Vor 80 Jahren: Remscheider auf Gestapo-Liste

Den nachfolgenden Beitrag von Armin Breidenbach  entnehmen wir mit freundlicher Genehmigung dem Waterbölles, dem kommunalpolitischen Forum für Remscheid. 

von Armin Breidenbach

Im Juni 1939, also vor 80 Jahren, wurde von der Geheimen Staatspolizei (Gestapo) eine als „Geheim!“ eingestufte Übersicht mit dem Titel „Erfassung führender Männer der Systemzeit“ erstellt. Erfasst wurden damals, so Winfried Meyer, „insgesamt 533 Repräsentanten von Politik, Kultur, Wissenschaft und Publizistik der Weimarer Republik wie Siegmund Freund und Albert Einstein, Otto Dix und George Grosz, Bertolt Brecht und Erwin Piscator und natürlich Heinrich, Thomas und Klaus Mann.“ Von diesen 533 Personen befanden sich damals aber bereits mehr als ein Drittel (204) im Ausland, darunter auch 92 Sozialdemokraten und Kommunisten.
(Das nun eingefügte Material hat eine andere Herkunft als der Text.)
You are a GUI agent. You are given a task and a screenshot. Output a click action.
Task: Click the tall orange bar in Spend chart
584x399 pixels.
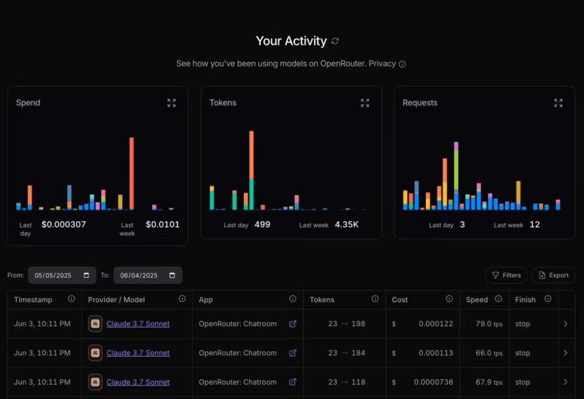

Zur Gruppe der gelisteten „Marxisten und Kommunisten“ gehörte – vermutlich als einziger Remscheider – auch der ehemalige Funktionär der Kommunistischen Partei Deutschlands (KPD), Adolf Benscheid. Nach der „Erfassung führender Männer der Systemzeit“ war Benscheid vor 1933 für die KPD Mitglied des Preußischen Landtags und in Remscheid Stadtverordneter und außerdem Redakteur der „Roten Hilfe“. Für die Zeit nach 1933 hieß es darin knapp: „Betätigt sich heute als Heimarbeiter und wohnt in Remscheid.“

Diese spärlichen Angaben zu Benscheid sind jedoch teilweise falsch: So wurde dieser nicht 1898 in Remscheid geboren (wie der Übersicht zu entnehmen ist), sondern bereits 1888. Auch war er nicht „Redakteur der Roten Hilfe“, sondern der Remscheider KPD-Tageszeitung „Bergische Volksstimme“.

Überhaupt scheinen die Kenntnisse der Gestapo über Adolf Benscheid recht gering gewesen zu sein, wie die „Erfassung führender Männer der Systemzeit“ vermuten lässt. Während die Gestapo über etwa 500 Remscheider Bürgerinnen und Bürger Personenakten anlegte, scheint dies bei Benscheid nicht der Fall gewesen zu sein, jedenfalls ist keine Gestapo-Akte über ihn beim Landesarchiv NRW in Duisburg archiviert.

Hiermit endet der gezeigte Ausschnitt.